Standard library for restoring process state and messages on restart

GuSuku · July 12, 2019, 4:17am

I am new to Elixir and have found some good resources (lie this one) on strategies for preserving state on restarting a failed process.

I would like to know what standard well-maintained libraries exist to help with this common need, before deciding to hand-rolling a custom one.

OvermindDL1 · July 12, 2019, 3:07pm

It’s all very situationally specific to what the process does and how it should handle failure, so if you have a specific example?

GuSuku · July 13, 2019, 3:22am

Thanks. An example would be where I have a state machine, instantiated one per user, reacting to events we are listening to for each user in the real world. In this case, when restoring failed processes tracking users, I want to lose neither the current state of that user nor the event queues (including the one being processes) waiting to be processed for that process.

This doesnt sound too specific or fancy. On the contrary, this sounds like something that would be a common requirement. Where am I wrong on this?

LostKobrakai · July 13, 2019, 4:35am

What if the current state or msg queue is the reason for the failure? One central requirement for the self healing properties of the beam is to always start a process into a known to work state, which you don‘t do if you keep state or messages around.

GuSuku · July 13, 2019, 4:51am

One (partial) solution would be to replay it on restart, only for a fixed number of times, after which the offset moves to the next message.

LostKobrakai · July 13, 2019, 5:06am

This requires the fact that you can safely discard messages, so it doesn’t invalidate the following messages.

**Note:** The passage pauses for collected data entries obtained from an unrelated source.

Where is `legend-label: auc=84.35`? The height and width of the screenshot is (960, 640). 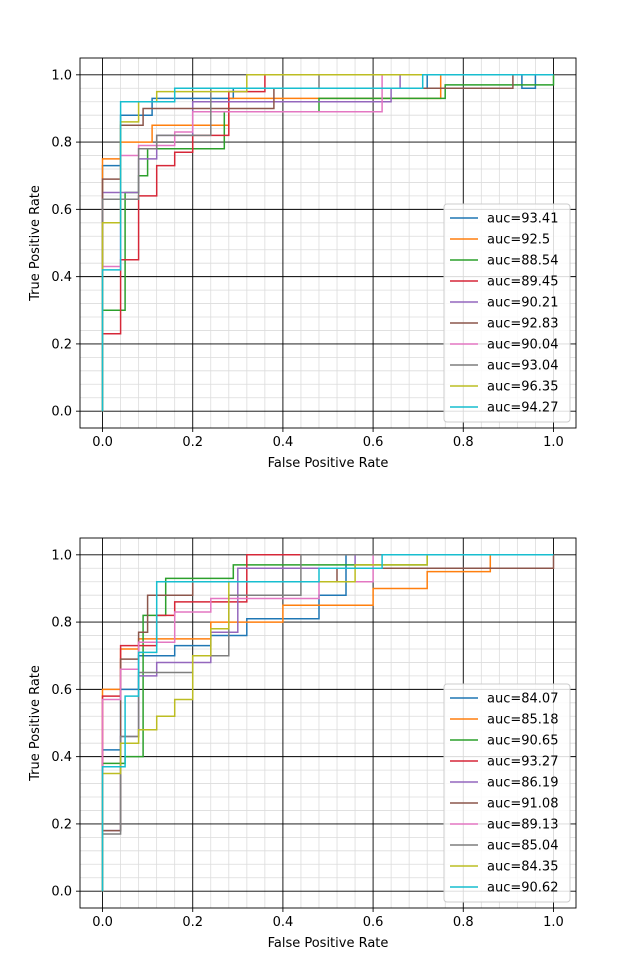
legend-label: auc=84.35 is located at coordinates (522, 868).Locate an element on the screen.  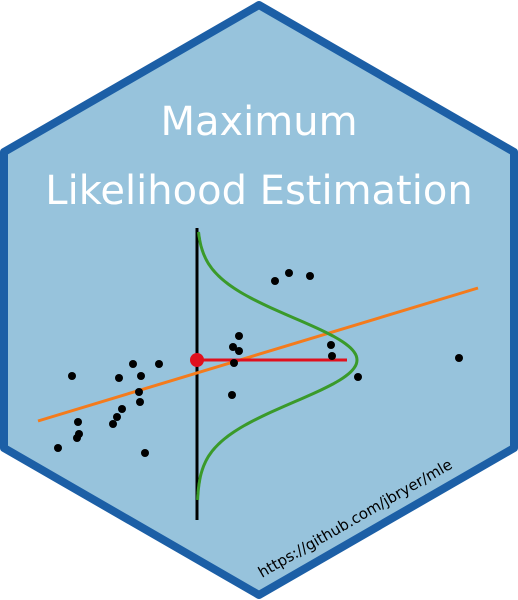
title-line-1: Maximum is located at coordinates (258, 122).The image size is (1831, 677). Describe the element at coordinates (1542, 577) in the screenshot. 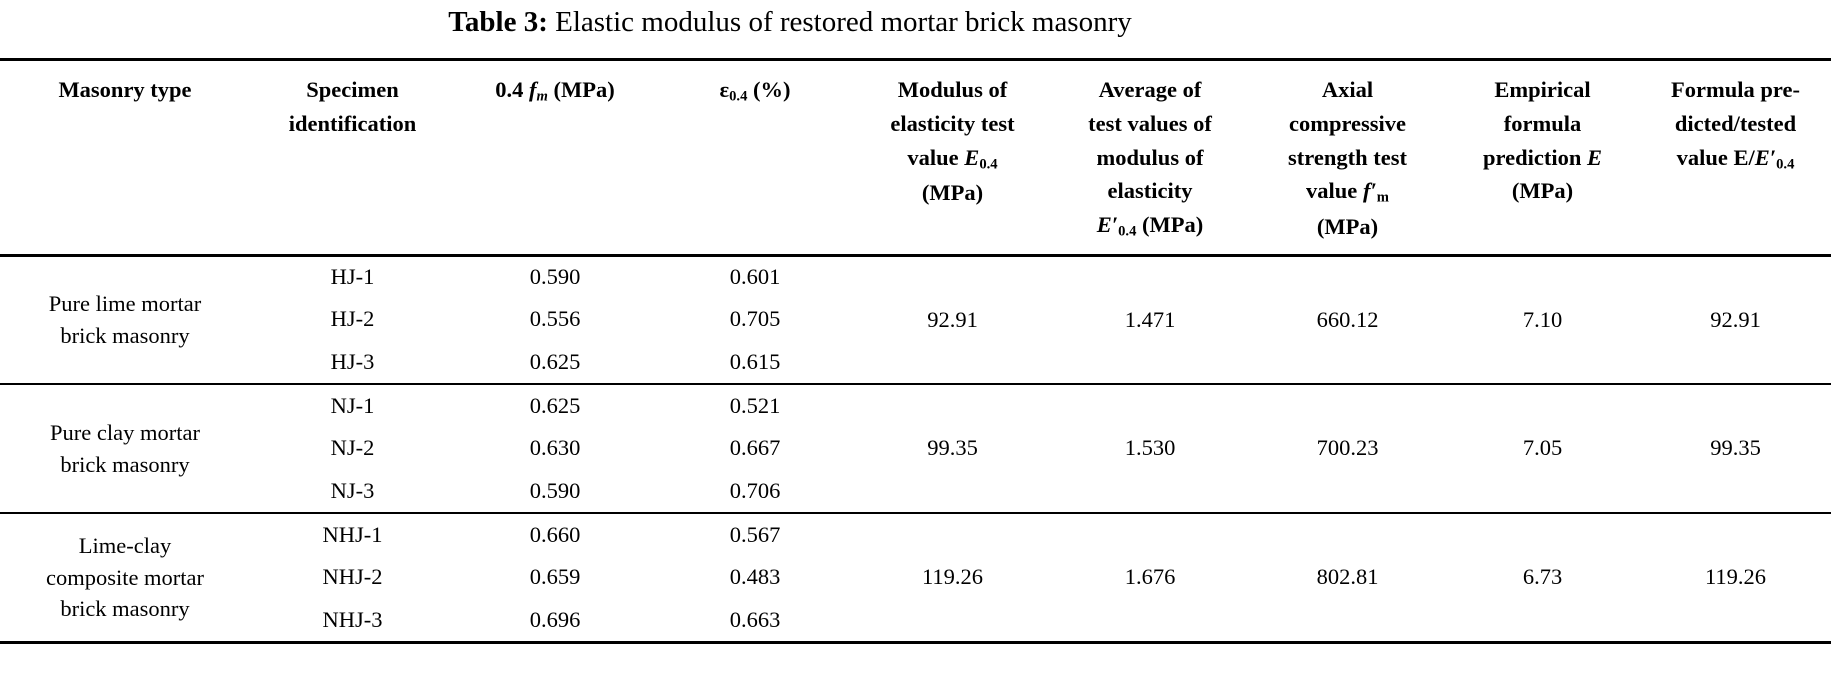

I see `empirical-e-cell: 6.73` at that location.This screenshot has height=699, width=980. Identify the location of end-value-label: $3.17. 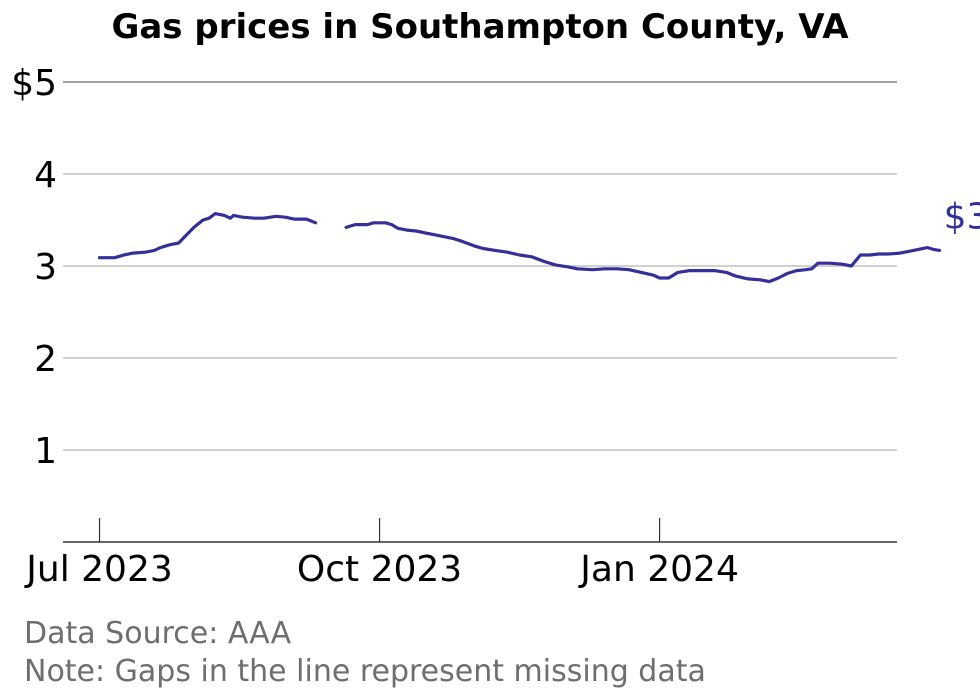
(962, 216). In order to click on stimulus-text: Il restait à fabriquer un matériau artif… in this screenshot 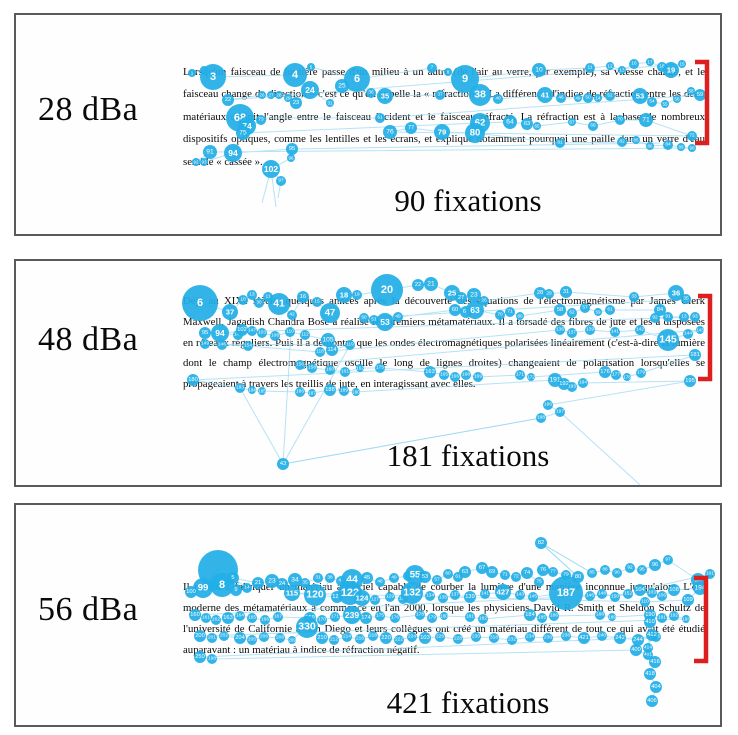, I will do `click(444, 618)`.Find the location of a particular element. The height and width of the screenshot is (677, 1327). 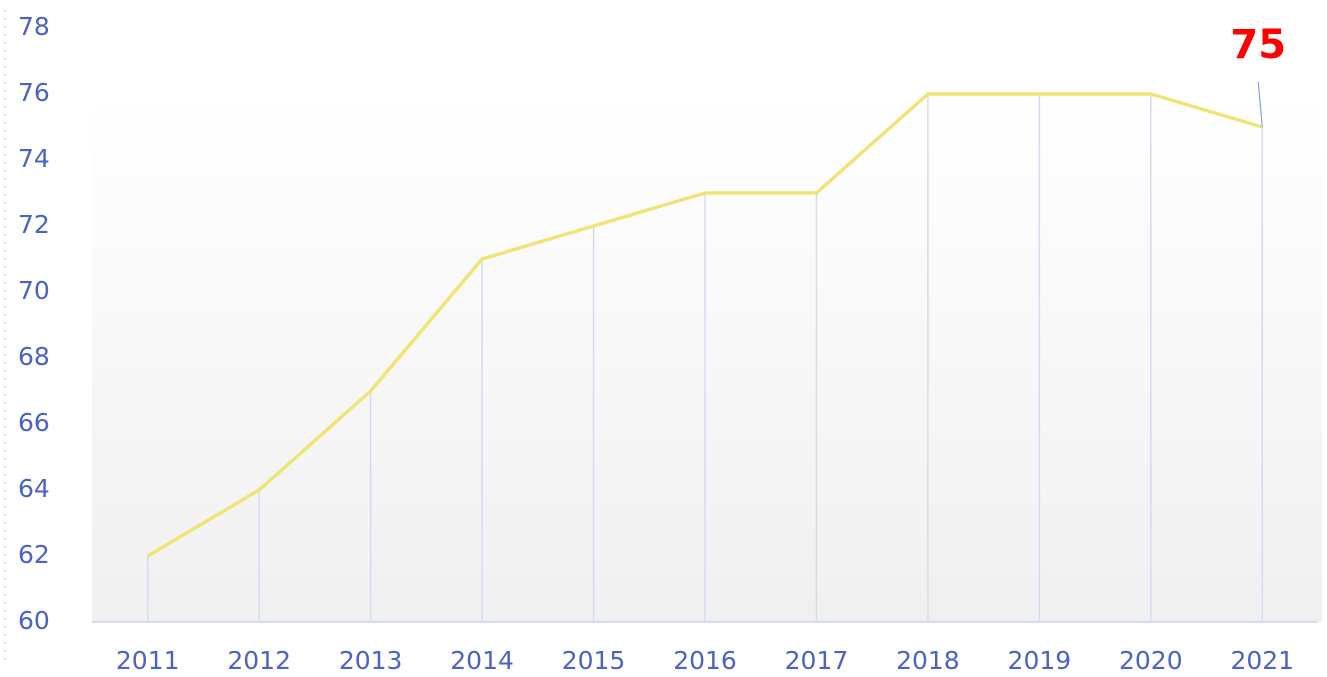

y-tick-label: 64 is located at coordinates (34, 488). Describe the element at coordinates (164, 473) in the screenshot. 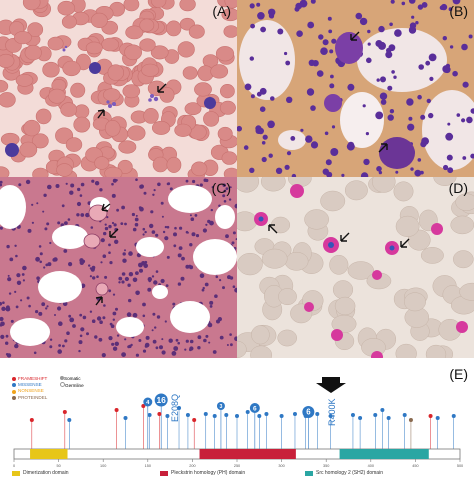

I see `domain-swatch` at that location.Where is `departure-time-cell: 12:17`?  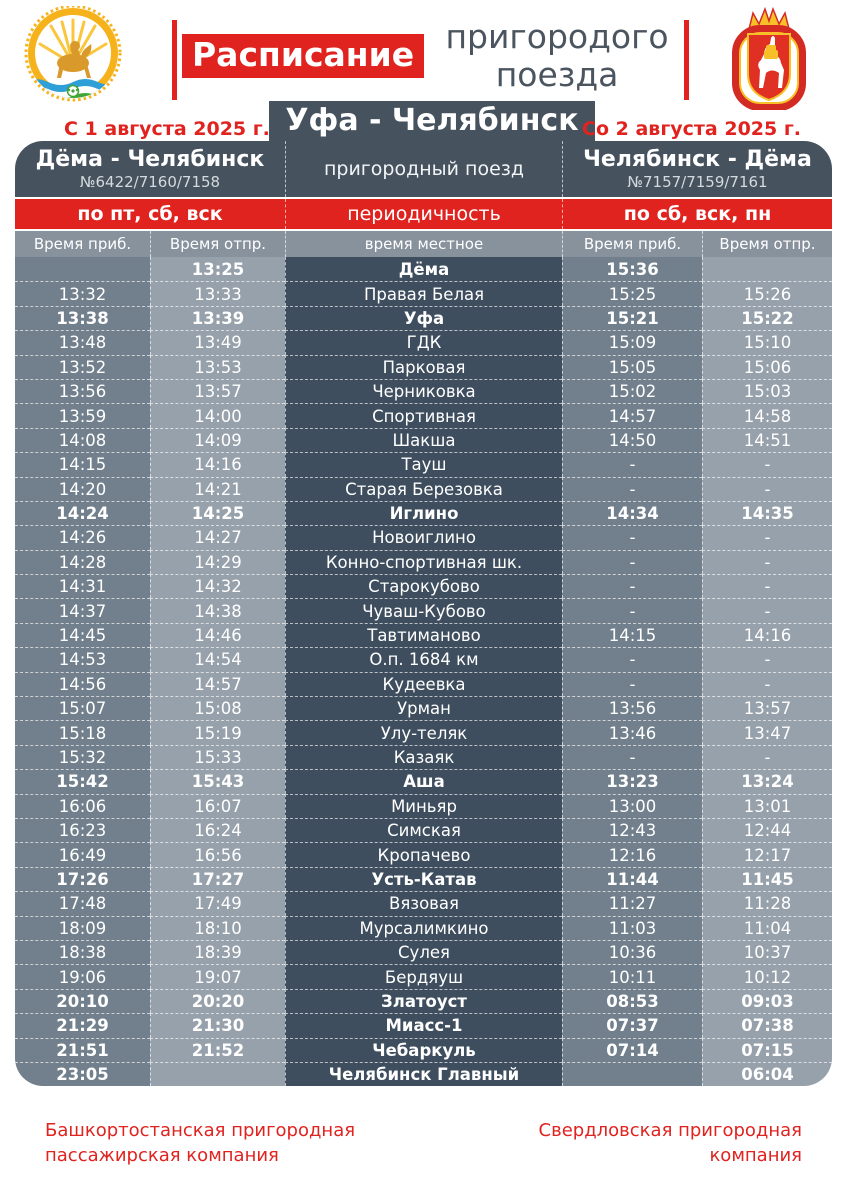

Also keep in mind that a process might be restarted not because its own state/queue had problems within the process boundries, but it might be part of a bigger supervision tree, which doesn’t work with the current state and therefore some supervisor above the current process does initiate the restart. So to your process things can seems very fine, but if another process has problems with your process’s state you still need to have a way to resolve the problem.

tty · July 13, 2019, 5:11pm

IMHO this isn’t that much a common need and unfortunately the devil is in the details. I’ve had coded this maybe trice and each instance there wasn’t much commonality besides the grand idea of storing/restoring state.

I suspect you would be hand-rolling your own solution.